Yes, the SMMU registers are accessed using Device-nGnRE attributes. 

One additional point to note is: in cases where there is a failure writing to the CMDQ base address register, the testing environment was a multi-die, multi-socket server. This issue has not been observed on a single-die server. I apologize for omitting this information in my initial patch submission. 

Over the past few days, I have referenced the kernel source code and ported the SMMU register initialization process. Through multiple stress tests, I have attempted to reproduce the CMDQ base address register write failure issue. The summarized results of my experiments are as follows:
1. When testing with one CPU core bound using taskset, the initialization process was executed 300,000 times without encountering the CMDQ base address register write failure issue. However, when not binding CPU using taskset, the issue was reproduced around 1,000 iterations into the test.
2. Without CPU binding, I inserted a memory barrier between accesses to the CMDQ_BASE register and CMDQEN register, similar to the modification made in the patch. After executing the initialization process 300,000 times, the CMDQ base address register write failure issue did not occur.

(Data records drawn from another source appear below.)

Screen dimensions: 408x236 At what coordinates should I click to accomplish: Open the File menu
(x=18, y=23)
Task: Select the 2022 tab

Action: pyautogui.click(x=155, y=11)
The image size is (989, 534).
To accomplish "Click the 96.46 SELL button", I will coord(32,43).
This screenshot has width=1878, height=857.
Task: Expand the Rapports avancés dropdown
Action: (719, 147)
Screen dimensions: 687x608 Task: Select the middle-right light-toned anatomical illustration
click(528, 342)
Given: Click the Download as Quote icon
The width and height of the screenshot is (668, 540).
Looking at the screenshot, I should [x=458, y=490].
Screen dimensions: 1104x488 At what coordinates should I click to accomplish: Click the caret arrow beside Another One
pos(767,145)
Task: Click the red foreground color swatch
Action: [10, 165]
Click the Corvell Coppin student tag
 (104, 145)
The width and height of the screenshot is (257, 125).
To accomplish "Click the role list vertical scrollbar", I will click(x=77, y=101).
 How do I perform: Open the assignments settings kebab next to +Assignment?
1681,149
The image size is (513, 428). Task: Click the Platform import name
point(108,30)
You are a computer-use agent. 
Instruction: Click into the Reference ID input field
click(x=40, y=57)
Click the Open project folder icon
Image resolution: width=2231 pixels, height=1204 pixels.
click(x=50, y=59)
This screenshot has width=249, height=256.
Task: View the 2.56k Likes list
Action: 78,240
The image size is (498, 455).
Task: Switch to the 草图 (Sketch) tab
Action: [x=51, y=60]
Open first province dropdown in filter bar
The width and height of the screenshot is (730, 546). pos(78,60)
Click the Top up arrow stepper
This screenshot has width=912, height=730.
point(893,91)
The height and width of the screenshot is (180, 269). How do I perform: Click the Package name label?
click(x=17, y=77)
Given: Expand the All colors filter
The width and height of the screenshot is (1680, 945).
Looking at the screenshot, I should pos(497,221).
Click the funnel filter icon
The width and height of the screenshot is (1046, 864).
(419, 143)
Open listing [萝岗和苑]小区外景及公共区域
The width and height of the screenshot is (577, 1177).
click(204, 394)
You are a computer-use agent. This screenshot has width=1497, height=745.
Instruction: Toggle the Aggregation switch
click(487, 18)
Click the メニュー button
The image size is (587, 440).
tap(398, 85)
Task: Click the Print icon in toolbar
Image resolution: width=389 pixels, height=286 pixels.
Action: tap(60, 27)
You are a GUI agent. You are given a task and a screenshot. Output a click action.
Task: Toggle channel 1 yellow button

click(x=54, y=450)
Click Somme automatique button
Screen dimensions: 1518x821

Based on these observations and joint analysis with CMN colleagues, we speculate that in the SMMU register initialization process, if the CPU core changes, and these CPUs are located on different dies, the underlying 4 CCG ports are utilized to perform die-to-die accesses. However, in our current strategy, these 4 CCG ports cannot guarantee ordering, resulting in the completion of CMDQEN writing before the completion of CMDQ base address writing.

>From the analysis above, it seems that modifying the die-to-die access strategy to achieve ordering of Device-nGnRE memory might be a better solution compared to adding a memory barrier?